The Houston Rockets organization has undergone a tumultuous few months since the team's second-round playoff exit in the bubble to the eventual-champion Los Angeles Lakers. Former GM Daryl Morey is now the president of basketball operations for the Philadelphia 76ers, ex-head coach Mike D'Antoni is on the bench with the Brooklyn Nets, and both James Harden and Russell Westbrook asked to be traded.

So far, only Westbrook has gotten his wish, as the Rockets and Washington Wizards finalized the blockbuster trade on Wednesday sending Westbrook to D.C. for John Wall and a protected 2023 first-round pick.

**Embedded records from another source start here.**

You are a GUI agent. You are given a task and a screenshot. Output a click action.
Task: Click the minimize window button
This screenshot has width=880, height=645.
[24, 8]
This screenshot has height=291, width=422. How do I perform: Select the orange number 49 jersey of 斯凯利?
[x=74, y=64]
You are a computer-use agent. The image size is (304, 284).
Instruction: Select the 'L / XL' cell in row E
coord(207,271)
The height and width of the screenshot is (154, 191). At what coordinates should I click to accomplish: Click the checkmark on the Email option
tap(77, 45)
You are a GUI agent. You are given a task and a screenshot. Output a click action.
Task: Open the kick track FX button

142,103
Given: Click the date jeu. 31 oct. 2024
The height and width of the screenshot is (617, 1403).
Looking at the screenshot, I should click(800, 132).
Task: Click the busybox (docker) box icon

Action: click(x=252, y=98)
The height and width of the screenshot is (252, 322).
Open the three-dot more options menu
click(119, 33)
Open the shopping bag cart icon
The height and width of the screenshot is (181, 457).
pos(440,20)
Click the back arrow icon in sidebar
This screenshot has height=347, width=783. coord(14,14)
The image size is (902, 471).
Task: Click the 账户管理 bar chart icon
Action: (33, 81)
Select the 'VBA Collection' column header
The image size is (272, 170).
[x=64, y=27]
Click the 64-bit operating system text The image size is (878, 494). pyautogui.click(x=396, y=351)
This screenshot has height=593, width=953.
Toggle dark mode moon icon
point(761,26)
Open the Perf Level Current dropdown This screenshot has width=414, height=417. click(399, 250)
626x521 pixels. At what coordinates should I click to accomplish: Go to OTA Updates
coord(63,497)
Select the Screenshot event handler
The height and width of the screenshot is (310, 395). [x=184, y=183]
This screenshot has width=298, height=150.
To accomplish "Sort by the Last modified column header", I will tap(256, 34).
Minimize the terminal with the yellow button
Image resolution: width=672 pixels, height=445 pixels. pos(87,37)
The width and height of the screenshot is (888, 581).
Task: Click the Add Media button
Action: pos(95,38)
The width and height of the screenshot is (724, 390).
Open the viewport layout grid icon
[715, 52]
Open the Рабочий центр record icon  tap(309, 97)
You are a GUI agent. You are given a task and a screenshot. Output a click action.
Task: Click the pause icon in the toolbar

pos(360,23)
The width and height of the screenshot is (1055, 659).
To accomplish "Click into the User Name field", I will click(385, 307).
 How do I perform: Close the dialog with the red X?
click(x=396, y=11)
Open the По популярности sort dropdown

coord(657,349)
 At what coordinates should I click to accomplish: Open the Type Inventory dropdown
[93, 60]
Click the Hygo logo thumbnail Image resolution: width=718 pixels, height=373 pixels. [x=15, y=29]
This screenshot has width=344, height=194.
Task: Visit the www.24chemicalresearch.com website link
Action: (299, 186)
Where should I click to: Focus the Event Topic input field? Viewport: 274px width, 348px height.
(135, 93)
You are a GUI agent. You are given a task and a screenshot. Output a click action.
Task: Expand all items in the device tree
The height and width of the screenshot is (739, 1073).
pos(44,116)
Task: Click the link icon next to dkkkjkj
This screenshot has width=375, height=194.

The Athletic's Fred Katz and Kelly Iko dove into the issues in Houston and what truly led to the Westbrook-Wall swap.

According to Katz and Iko, a Westbrook trade seemed increasingly likely once the 2017 MVP postponed his arrival at Rockets training camp while he waited to see how trade discussions played out. However, the Rockets brass—including owner Tilman Fertitta and recently hired GM Rafael Stone and head coach Stephen Silas—initially believed they could produce a contender with Harden and Westbrook.

However, things apparently went south in the bubble, in which Westbrook was hampered by a COVID-19 diagnosis and a quad injury.

Sources close to Westbrook believe the nine-time All-Star was being made out to be a scapegoat of sorts for Houston’s playoff meltdown … eerily similar to what happened with Paul and Harden following the Rockets’ Game 6 collapse against the Warriors in 2019.

Westbrook missed Houston's first four playoff games, then averaged 17.5 points, seven rebounds, and 4.6 assists per game on brutal .421/.242/.531 shooting splits in eight contests, including a five-game series loss in the second round.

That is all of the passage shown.